Il giudice, accertata la sussistenza dei presupposti di cui all'art. 47-ter del decreto legislativo 31 dicembre 1992, n. 546, procede alla definizione del contenzioso in esame in forma semplificata.
MOTIVAZIONI
Il ricorrente ha impugnato l'avviso di accertamento esecutivo nr. 992500035117 emesso dal Comune di
Roma capitale per Tari, anni dal 2019 al 2024, oltre sanzioni ed interessi, con riferimento ad immobile sito nel territorio del suddetto Ente civico, Indirizzo_1 . Nell'atto introduttivo la difesa del contribuente ha eccepito la nullità del provvedimento impugnato per violazione del principio del divieto della doppia tassazione sullo stesso bene, in quanto il tributo è stato regolarmente pagato dal padre del proprio assistito, intestatario dell'utenza e residente nel fabbricato dal 15.06.2020 al 26.10.2022, mentre l'interessato
è residente dal 22.10.2022, l'illegittimità della pretesa per violazione del Regolamento che disciplina la Tari
e della Legge nr. 147 del 2013, l'omessa notifica degli atti presupposti, la prescrizione dell'annualità 2019
e l'inesistenza della pretesa per errata individuazione del cespite per gli anni dal 2019 al 2022. Nel corpo del ricorso il ricorrente ha presentato, ai sensi dell'articolo 47, comma 1, del Decreto Legislativo nr. 546 del
1992 e successive modificazioni, domanda di sospensione cautelare del provvedimento impugnato, allegando la sussistenza dei due relativi requisiti essenziali come in atti.

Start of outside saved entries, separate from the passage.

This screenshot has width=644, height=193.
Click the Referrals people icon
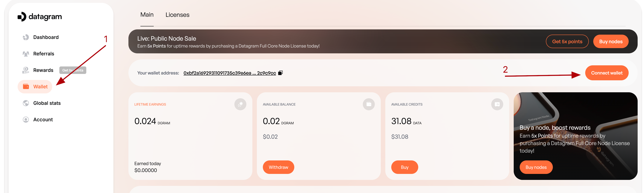pyautogui.click(x=26, y=54)
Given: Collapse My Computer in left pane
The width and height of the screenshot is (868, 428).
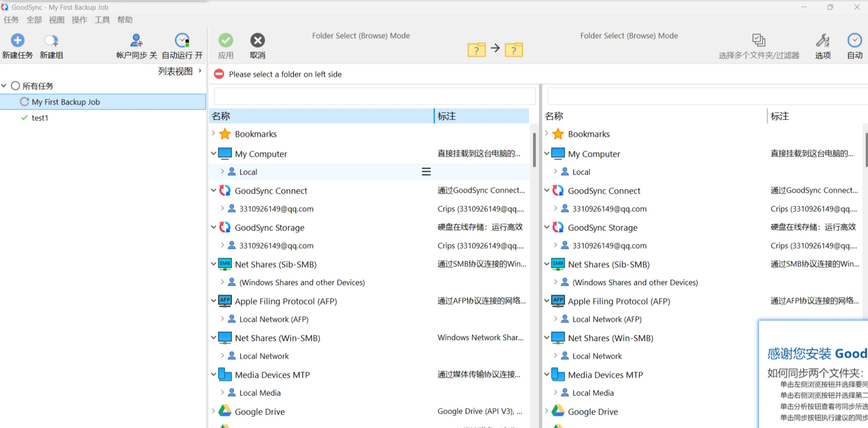Looking at the screenshot, I should 213,154.

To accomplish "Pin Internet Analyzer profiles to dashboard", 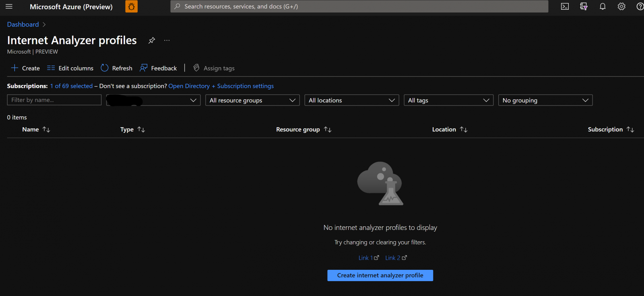I will (152, 40).
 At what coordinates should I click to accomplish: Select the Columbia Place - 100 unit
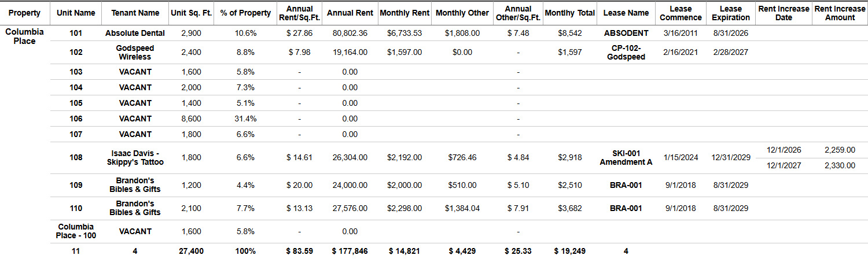pos(76,231)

Il Comune di Roma capitale si è costituito in giudizio con memoria depositata in data 05.02.2026, in cui, da un lato, ha evidenziato di avere emesso il 30.01.2026 un provvedimento di annullamento parziale dell'avviso impugnato, dall'altro, che la residua pretesa afferente al periodo dall'01.01.2019 al 09.06.2020 è pienamente legittima.
Fissata l'odierna Camera di consiglio, l'avviso di trattazione è stato notificato alle parti nei termini.
Ciò premesso, con Sentenza semplificata il ricorso deve essere dichiarato in parte estinto per cessazione della materia del contendere ed in parte infondato.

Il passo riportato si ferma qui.